One could perhaps, if one had to stretch a point, say that there was a benefit to the County Council also, since apart altogether from its capacity as owner of the courthouse and its grounds, it would as the local authority for the county, have an interest in ensuring the safety of children attending school by means of a school bus. But that apart, there is no benefit to the County Council, qua owner, of the courthouse grounds. There was neither consideration passing, nor any annual payment being made by the board of management.

It follows inexorably in my view, therefore, that whatever access was being facilitated by the agreement, it is reasonably to be implied into that agreement that the use of the courthouse grounds pursuant to that agreement would continue to be such as did not unreasonably inconvenience courthouse use and users, and did not constitute a danger to any persons, including the children, and for which the county council might find itself held responsible at law. For this reason, it was in my view not inconsistent with, and to be implied into, the permission given in 1979 that the manner in which the courthouse grounds were traversed, and the route to be taken, would be controlled reasonably, and prescribed therefore by the County Council, including through the County Registrar, as happened for example in 1980, and again in, I think, 2000, provided that the manner and route so dictated or directed by the County Council/County Registrar was consistent with and did not offend against the objective and intention of the 1979 agreement, either in its spirit or the letter thereof.

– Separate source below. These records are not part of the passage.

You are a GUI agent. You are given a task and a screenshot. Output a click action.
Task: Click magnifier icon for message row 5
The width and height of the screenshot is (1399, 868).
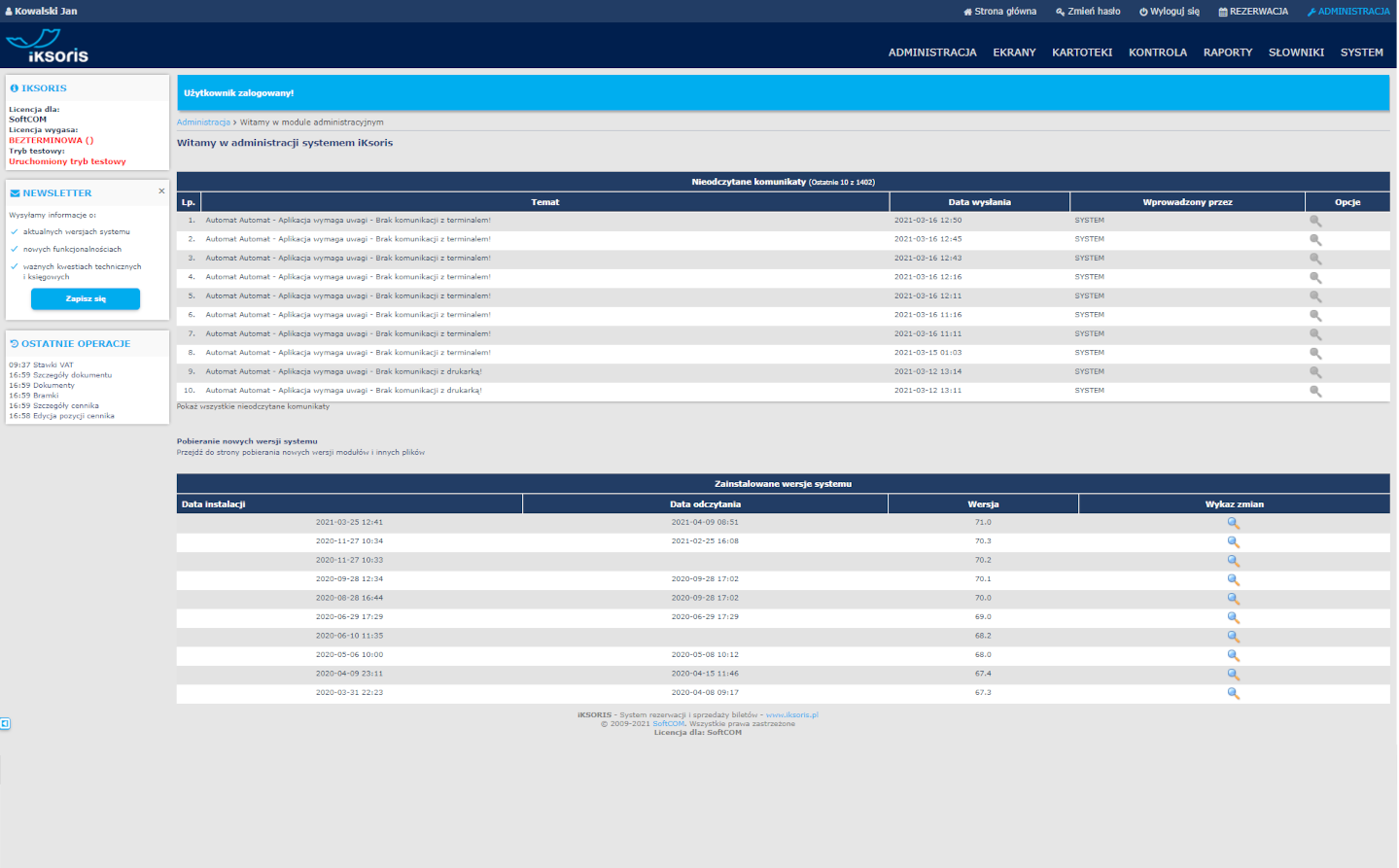pos(1315,296)
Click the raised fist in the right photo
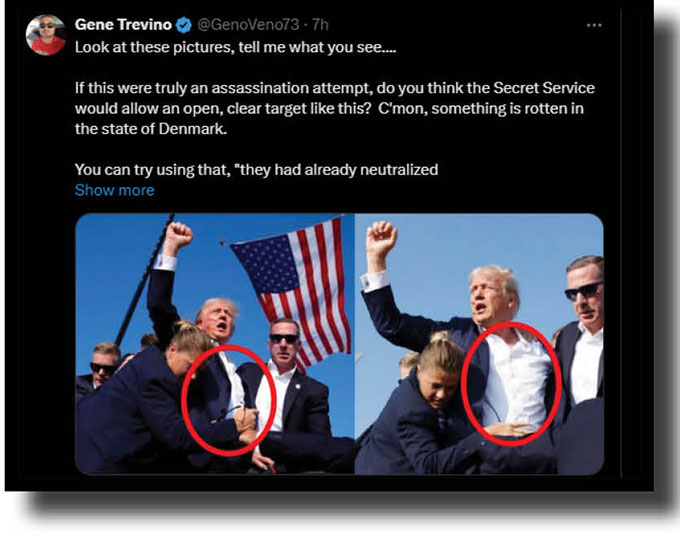 click(381, 238)
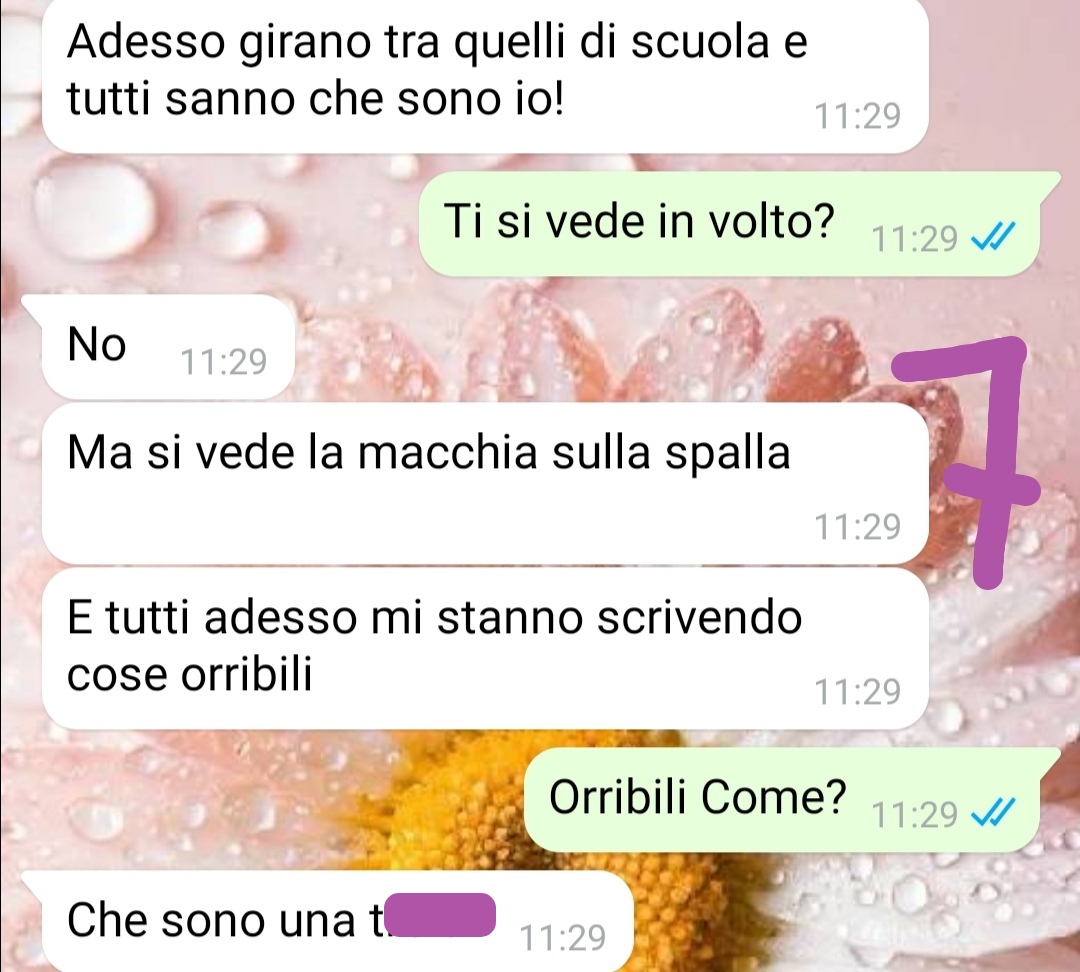This screenshot has width=1080, height=972.
Task: Tap the read receipt ticks on 'Orribili Come?'
Action: coord(993,814)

It is important when reflecting on the correctness of the view by the Board and its advisers that a full unfettered right of way or an equitable easement amounting to such a right of way existed, to recall the lack of any demurral on the part of the Board in 1984 or 2000 to the alteration proposed to the route, or the manner in which parents might use the car parking facilities in the courthouse grounds. That lack of demurral reflects in my view the reality of the arrangement, even when seen from the Boards perspective.

This Court ought in all the circumstances to recognise and declare for the benefit of the parties, that an equitable easement has arisen and continues to exist to the extent that children attending the school as pupils, and others having business or other reason to reasonably have access to the school may do so by means of the doorway in the wall at the rear of the courthouse during school hours, and during school terms; and, in addition, may do so during such other hours and other periods outside school terms as may be agreed to in writing by the Courts Service (such agreement not to be unreasonably withheld), by such route through the courthouse grounds as may be prescribed by the Courts Service having regard to the safety of those persons, and the use of the courthouse premises and its surroundings as a courthouse.

To so declare does not in my view offend principle, requiring as it does for estoppel to operate, that there be a detriment, a reliance and an element of unconscionability to deny it. Detriment in the present case must be considered in a somewhat nuanced way for the reasons which I have already given. But, nevertheless, there is sufficient, given the likelihood and probability that the existence of this access point dictated or at least influenced the development and expansion of the school in its present location, thereby removing the need to consider any alternative permanent solution. The other elements of reliance and unconscionability are more straightforward and there is no need to elaborate further upon them.

Having reached this conclusion, I will of course hear any further submissions which either party may wish to make as to the precise wording of the declaratory order which this Court should make consistent with my conclusions.